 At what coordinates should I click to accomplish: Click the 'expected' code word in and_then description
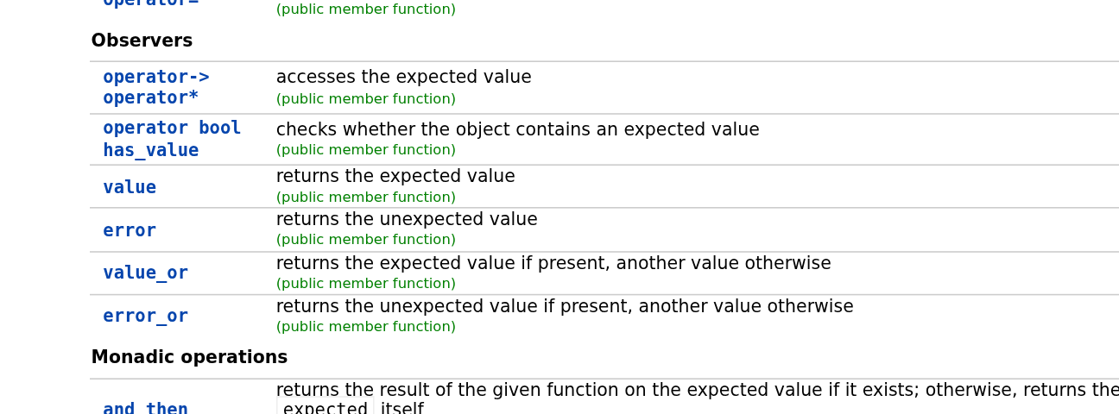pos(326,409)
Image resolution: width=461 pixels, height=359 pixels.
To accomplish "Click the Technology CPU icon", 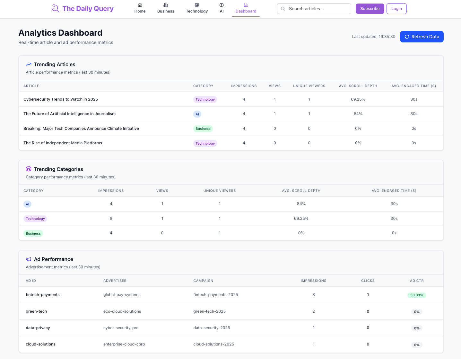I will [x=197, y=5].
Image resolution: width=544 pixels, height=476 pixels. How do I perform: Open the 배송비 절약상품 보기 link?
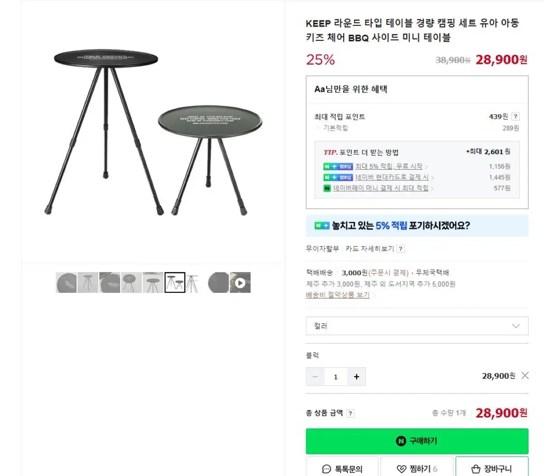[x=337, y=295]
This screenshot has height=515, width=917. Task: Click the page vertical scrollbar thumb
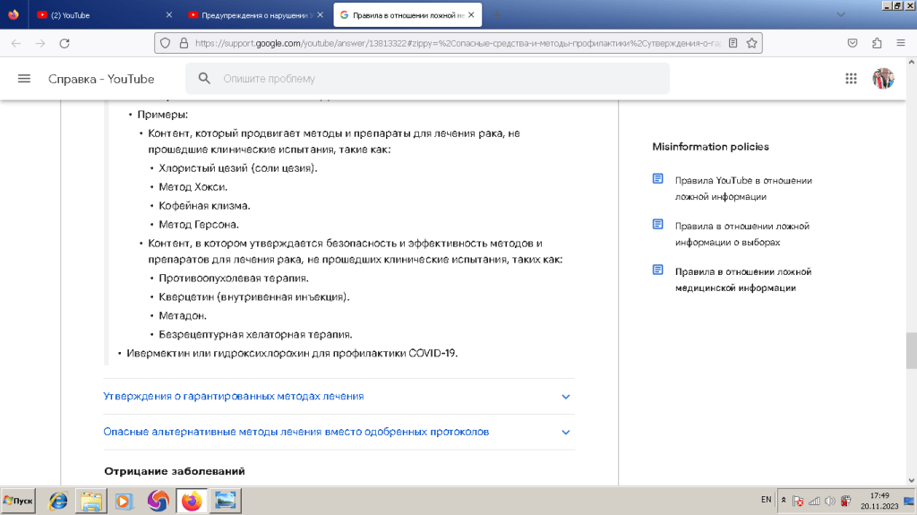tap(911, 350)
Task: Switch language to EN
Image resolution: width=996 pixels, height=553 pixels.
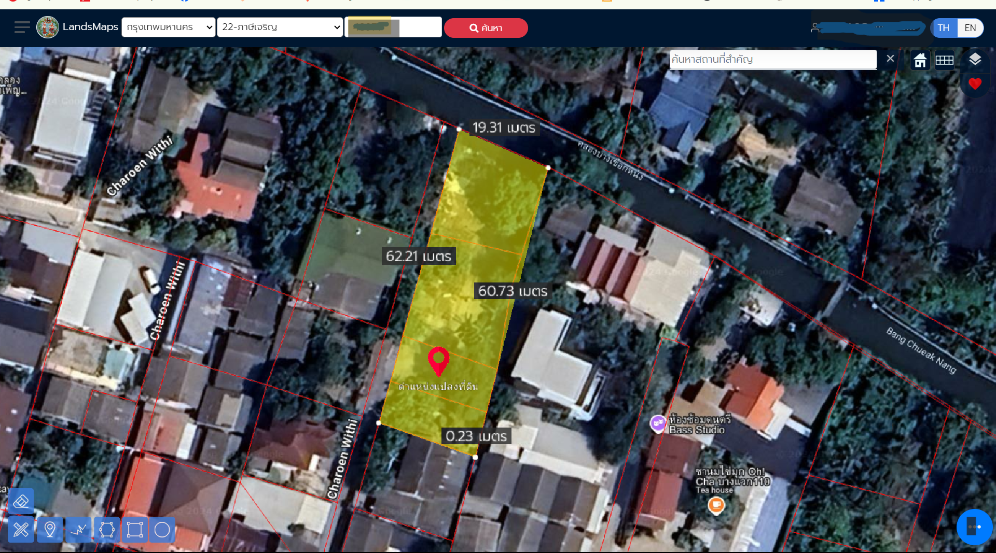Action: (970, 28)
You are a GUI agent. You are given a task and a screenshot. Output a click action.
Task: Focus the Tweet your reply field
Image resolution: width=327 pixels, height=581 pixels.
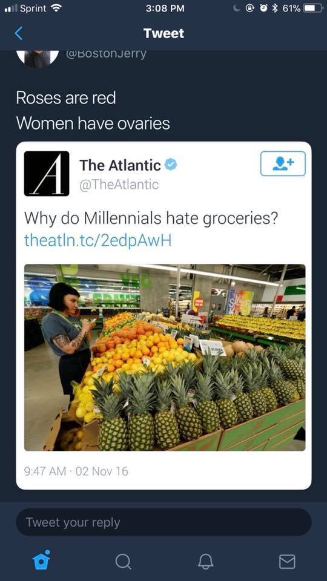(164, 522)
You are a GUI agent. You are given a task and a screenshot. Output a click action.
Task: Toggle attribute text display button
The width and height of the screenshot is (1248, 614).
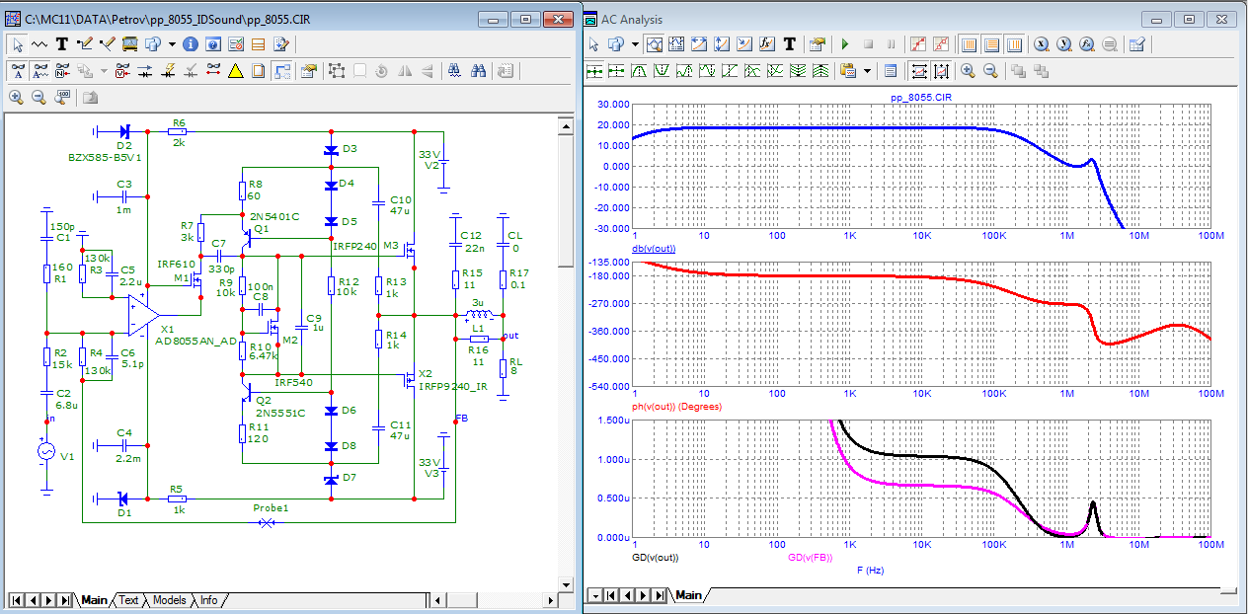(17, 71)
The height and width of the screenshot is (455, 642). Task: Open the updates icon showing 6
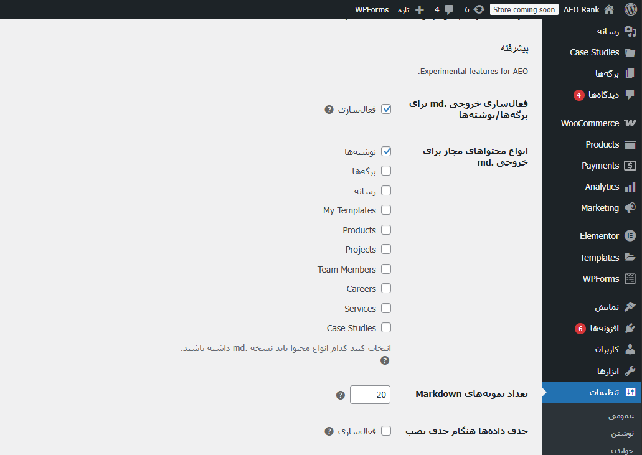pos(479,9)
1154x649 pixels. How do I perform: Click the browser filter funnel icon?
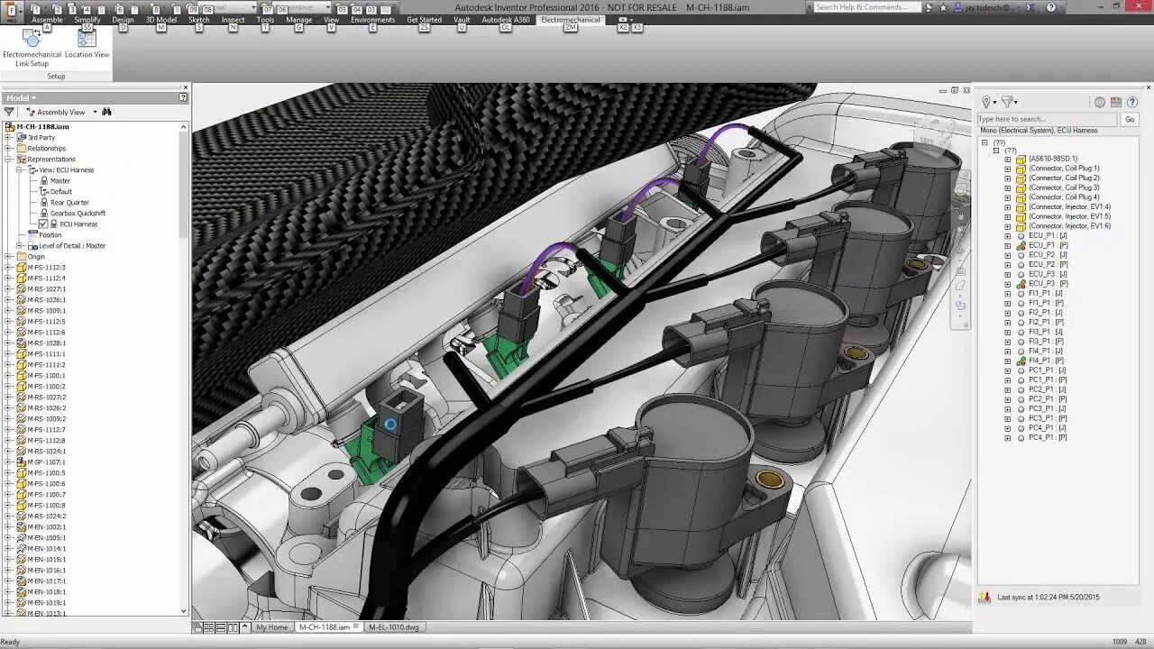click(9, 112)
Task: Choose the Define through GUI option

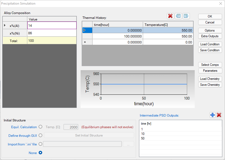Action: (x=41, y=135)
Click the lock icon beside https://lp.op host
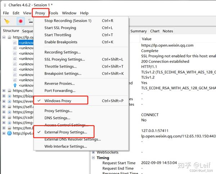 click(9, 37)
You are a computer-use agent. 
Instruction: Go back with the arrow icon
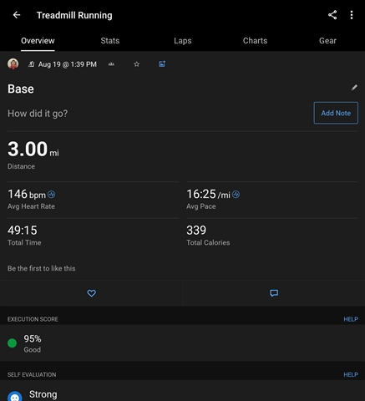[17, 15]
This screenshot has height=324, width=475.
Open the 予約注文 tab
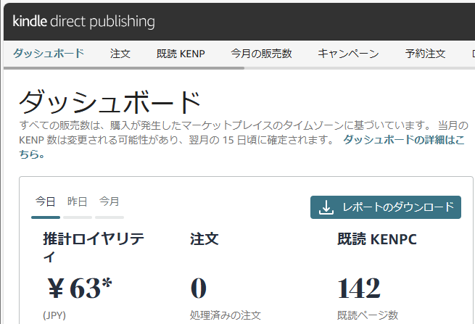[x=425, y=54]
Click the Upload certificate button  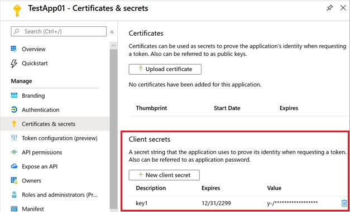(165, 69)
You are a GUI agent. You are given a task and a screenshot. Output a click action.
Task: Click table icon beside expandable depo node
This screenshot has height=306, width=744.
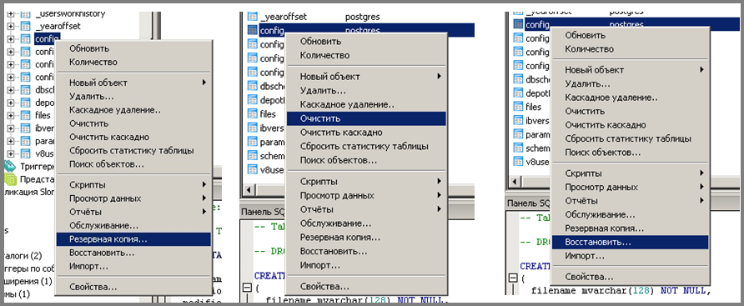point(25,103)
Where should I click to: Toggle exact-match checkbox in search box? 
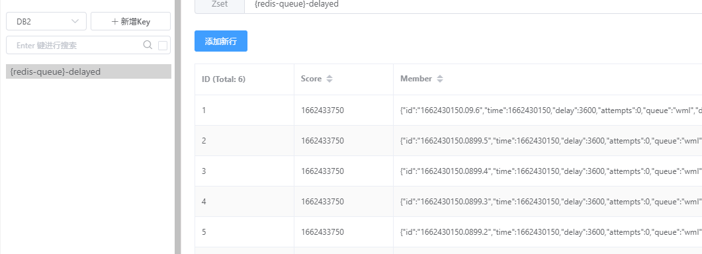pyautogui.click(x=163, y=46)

= = =

With the pictures excluded, transcribe word for word only the lines from the one containing "Task: Click table" through the last line of the records.

**ANSWER SECTION**
Task: Click table icon beside expandable depo node
This screenshot has height=306, width=744.
point(25,103)
Where should I click to: Toggle exact-match checkbox in search box? 
pyautogui.click(x=163, y=46)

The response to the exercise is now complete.